[Records from a data collection]
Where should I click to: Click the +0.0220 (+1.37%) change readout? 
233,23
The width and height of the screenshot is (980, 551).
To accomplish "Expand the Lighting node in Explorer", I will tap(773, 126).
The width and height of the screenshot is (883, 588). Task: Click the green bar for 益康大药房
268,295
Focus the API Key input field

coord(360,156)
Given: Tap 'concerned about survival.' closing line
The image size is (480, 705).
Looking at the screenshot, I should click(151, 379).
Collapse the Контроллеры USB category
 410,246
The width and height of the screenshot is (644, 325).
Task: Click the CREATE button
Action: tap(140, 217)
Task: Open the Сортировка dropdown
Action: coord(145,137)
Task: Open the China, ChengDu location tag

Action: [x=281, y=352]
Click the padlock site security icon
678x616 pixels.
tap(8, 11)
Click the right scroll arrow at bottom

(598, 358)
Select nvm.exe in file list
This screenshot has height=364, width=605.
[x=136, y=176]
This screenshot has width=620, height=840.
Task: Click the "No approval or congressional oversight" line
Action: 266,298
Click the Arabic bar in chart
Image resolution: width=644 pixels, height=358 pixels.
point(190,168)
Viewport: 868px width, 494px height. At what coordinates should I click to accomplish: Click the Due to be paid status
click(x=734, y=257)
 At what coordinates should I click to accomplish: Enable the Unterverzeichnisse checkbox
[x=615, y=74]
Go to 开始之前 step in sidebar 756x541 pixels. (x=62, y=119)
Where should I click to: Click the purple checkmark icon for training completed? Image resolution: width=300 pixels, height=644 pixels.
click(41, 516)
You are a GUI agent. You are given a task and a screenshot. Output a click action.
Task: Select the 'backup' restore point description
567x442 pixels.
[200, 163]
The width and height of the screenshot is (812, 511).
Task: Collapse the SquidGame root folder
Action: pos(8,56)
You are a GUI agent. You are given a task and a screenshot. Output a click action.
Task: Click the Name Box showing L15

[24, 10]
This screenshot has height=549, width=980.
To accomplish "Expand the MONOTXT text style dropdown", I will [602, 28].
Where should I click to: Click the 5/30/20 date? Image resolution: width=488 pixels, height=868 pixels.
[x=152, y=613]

Problem statement
The lines above are to be retyped exactly, with none omitted.

Task output
Where should I click to: Click the +0.0220 (+1.37%) change readout? 
233,23
The width and height of the screenshot is (980, 551).
To accomplish "Expand the Lighting node in Explorer", I will tap(773, 126).
The width and height of the screenshot is (883, 588). Task: Click the green bar for 益康大药房
268,295
Focus the API Key input field

coord(360,156)
Given: Tap 'concerned about survival.' closing line
The image size is (480, 705).
Looking at the screenshot, I should click(151, 379).
Collapse the Контроллеры USB category
 410,246
The width and height of the screenshot is (644, 325).
Task: Click the CREATE button
Action: tap(140, 217)
Task: Open the Сортировка dropdown
Action: coord(145,137)
Task: Open the China, ChengDu location tag

Action: [x=281, y=352]
Click the padlock site security icon
678x616 pixels.
tap(8, 11)
Click the right scroll arrow at bottom

(598, 358)
Select nvm.exe in file list
This screenshot has height=364, width=605.
[x=136, y=176]
This screenshot has width=620, height=840.
Task: Click the "No approval or congressional oversight" line
Action: 266,298
Click the Arabic bar in chart
Image resolution: width=644 pixels, height=358 pixels.
point(190,168)
Viewport: 868px width, 494px height. At what coordinates should I click to accomplish: Click the Due to be paid status
click(x=734, y=257)
 At what coordinates should I click to accomplish: Enable the Unterverzeichnisse checkbox
[x=615, y=74]
Go to 开始之前 step in sidebar 756x541 pixels. (x=62, y=119)
Where should I click to: Click the purple checkmark icon for training completed? Image resolution: width=300 pixels, height=644 pixels.
click(41, 516)
You are a GUI agent. You are given a task and a screenshot. Output a click action.
Task: Select the 'backup' restore point description
567x442 pixels.
[200, 163]
The width and height of the screenshot is (812, 511).
Task: Collapse the SquidGame root folder
Action: pos(8,56)
You are a GUI agent. You are given a task and a screenshot. Output a click action.
Task: Click the Name Box showing L15

[24, 10]
This screenshot has height=549, width=980.
To accomplish "Expand the MONOTXT text style dropdown", I will [602, 28].
Where should I click to: Click the 5/30/20 date? Image resolution: width=488 pixels, height=868 pixels.
[x=152, y=613]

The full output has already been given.